Required work
Give back every record word for word, but keep the pictures out.

(Source information begins)

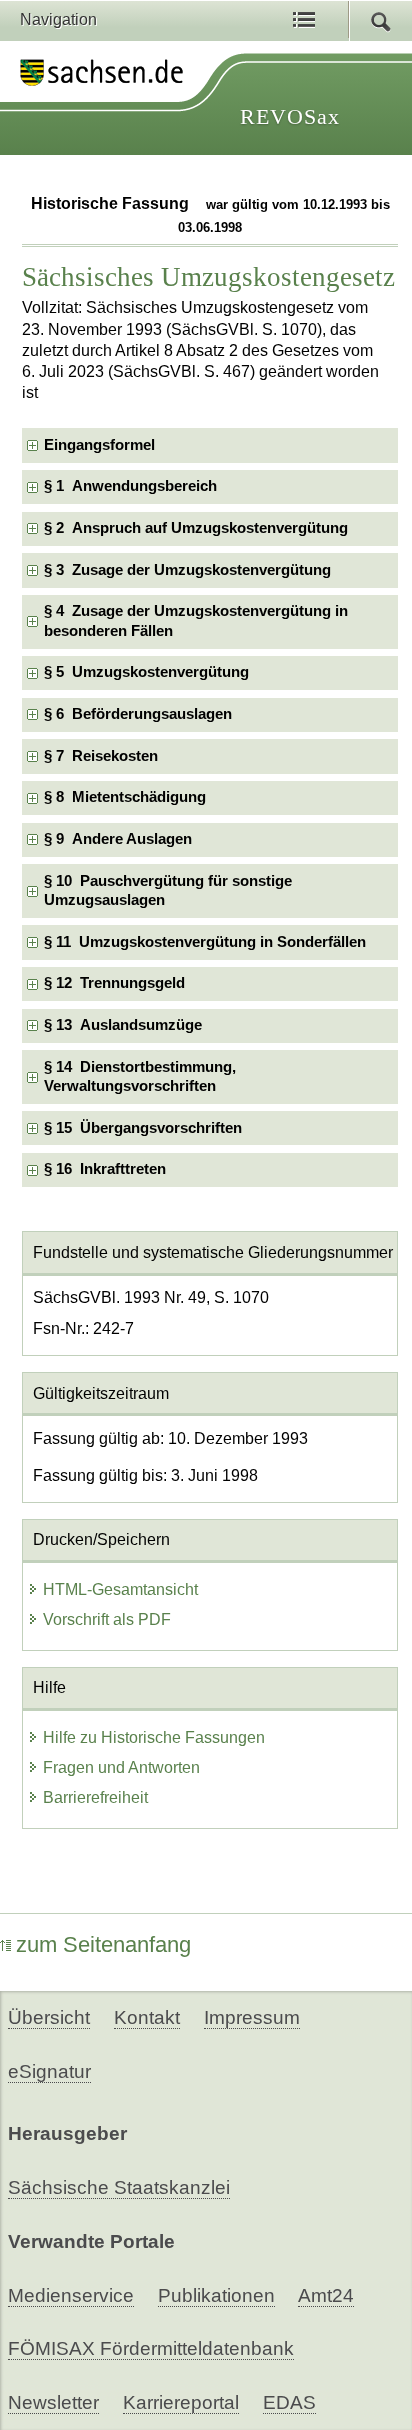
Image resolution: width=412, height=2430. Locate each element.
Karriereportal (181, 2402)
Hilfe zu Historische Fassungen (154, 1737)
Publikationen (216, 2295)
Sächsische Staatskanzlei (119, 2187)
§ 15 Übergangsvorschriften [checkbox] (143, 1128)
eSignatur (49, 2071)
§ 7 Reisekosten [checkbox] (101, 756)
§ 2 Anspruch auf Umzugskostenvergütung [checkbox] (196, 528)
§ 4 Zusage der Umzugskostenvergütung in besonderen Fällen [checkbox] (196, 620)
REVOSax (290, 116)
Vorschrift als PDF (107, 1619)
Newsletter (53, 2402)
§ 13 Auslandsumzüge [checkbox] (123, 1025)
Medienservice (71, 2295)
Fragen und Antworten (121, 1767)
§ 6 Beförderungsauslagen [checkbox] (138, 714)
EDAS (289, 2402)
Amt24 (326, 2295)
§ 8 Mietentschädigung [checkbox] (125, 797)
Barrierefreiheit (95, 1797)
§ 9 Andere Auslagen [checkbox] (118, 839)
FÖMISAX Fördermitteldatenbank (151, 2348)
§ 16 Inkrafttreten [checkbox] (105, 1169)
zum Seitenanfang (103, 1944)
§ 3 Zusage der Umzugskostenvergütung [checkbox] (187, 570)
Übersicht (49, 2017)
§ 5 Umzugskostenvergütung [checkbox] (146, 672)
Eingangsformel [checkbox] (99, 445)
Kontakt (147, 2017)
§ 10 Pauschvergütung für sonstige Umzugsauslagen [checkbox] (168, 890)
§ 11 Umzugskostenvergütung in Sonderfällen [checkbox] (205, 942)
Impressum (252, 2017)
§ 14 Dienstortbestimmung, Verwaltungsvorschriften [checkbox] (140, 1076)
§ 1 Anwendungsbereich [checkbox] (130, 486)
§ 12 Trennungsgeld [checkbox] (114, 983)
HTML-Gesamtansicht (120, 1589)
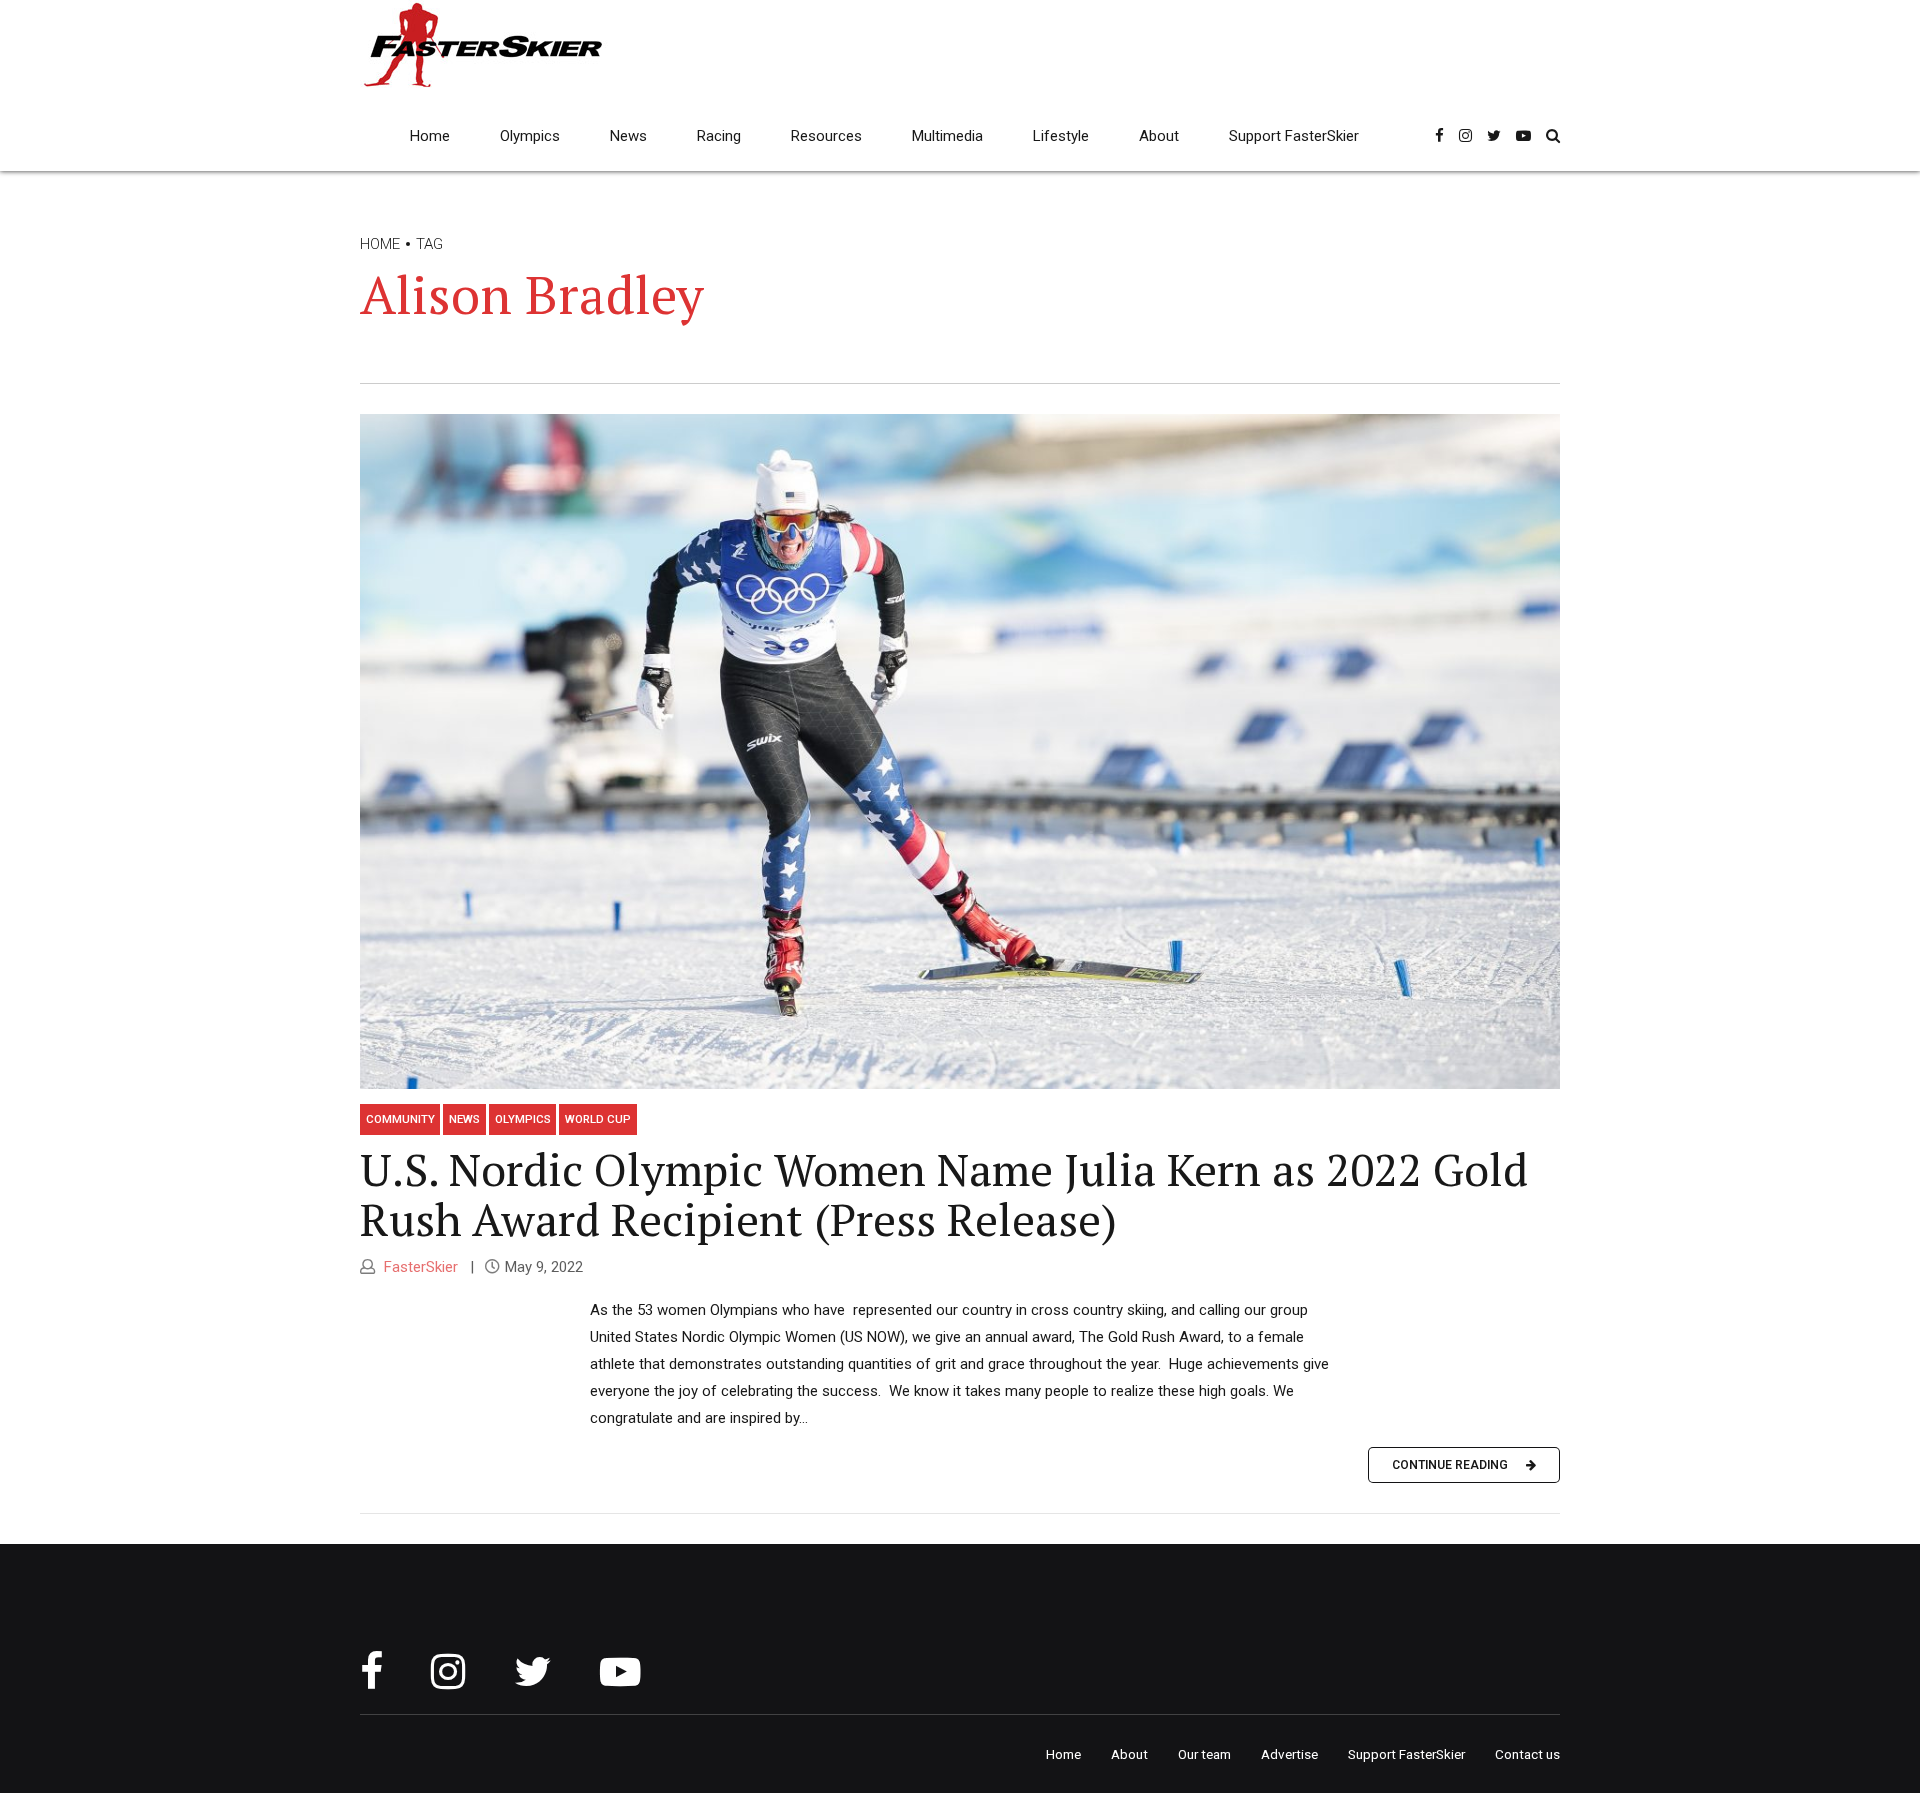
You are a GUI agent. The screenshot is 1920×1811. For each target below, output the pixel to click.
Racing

(Source information ends)

Result for this task
Image resolution: width=412, height=2430. Locate each element.
Karriereportal (181, 2402)
Hilfe zu Historische Fassungen (154, 1737)
Publikationen (216, 2295)
Sächsische Staatskanzlei (119, 2187)
§ 15 Übergangsvorschriften [checkbox] (143, 1128)
eSignatur (49, 2071)
§ 7 Reisekosten [checkbox] (101, 756)
§ 2 Anspruch auf Umzugskostenvergütung [checkbox] (196, 528)
§ 4 Zusage der Umzugskostenvergütung in besonderen Fällen [checkbox] (196, 620)
REVOSax (290, 116)
Vorschrift als PDF (107, 1619)
Newsletter (53, 2402)
§ 13 Auslandsumzüge [checkbox] (123, 1025)
Medienservice (71, 2295)
Fragen und Antworten (121, 1767)
§ 6 Beförderungsauslagen [checkbox] (138, 714)
EDAS (289, 2402)
Amt24 (326, 2295)
§ 8 Mietentschädigung [checkbox] (125, 797)
Barrierefreiheit (95, 1797)
§ 9 Andere Auslagen [checkbox] (118, 839)
FÖMISAX Fördermitteldatenbank (151, 2348)
§ 16 Inkrafttreten [checkbox] (105, 1169)
zum Seitenanfang (103, 1944)
§ 3 Zusage der Umzugskostenvergütung [checkbox] (187, 570)
Übersicht (49, 2017)
§ 5 Umzugskostenvergütung [checkbox] (146, 672)
Eingangsformel [checkbox] (99, 445)
Kontakt (147, 2017)
§ 10 Pauschvergütung für sonstige Umzugsauslagen [checkbox] (168, 890)
§ 11 Umzugskostenvergütung in Sonderfällen [checkbox] (205, 942)
Impressum (252, 2017)
§ 14 Dienstortbestimmung, Verwaltungsvorschriften [checkbox] (140, 1076)
§ 1 Anwendungsbereich [checkbox] (130, 486)
§ 12 Trennungsgeld [checkbox] (114, 983)
HTML-Gesamtansicht (120, 1589)
You are a GUI agent. The screenshot is 1920×1811. For each target below, output the pixel to click.
Racing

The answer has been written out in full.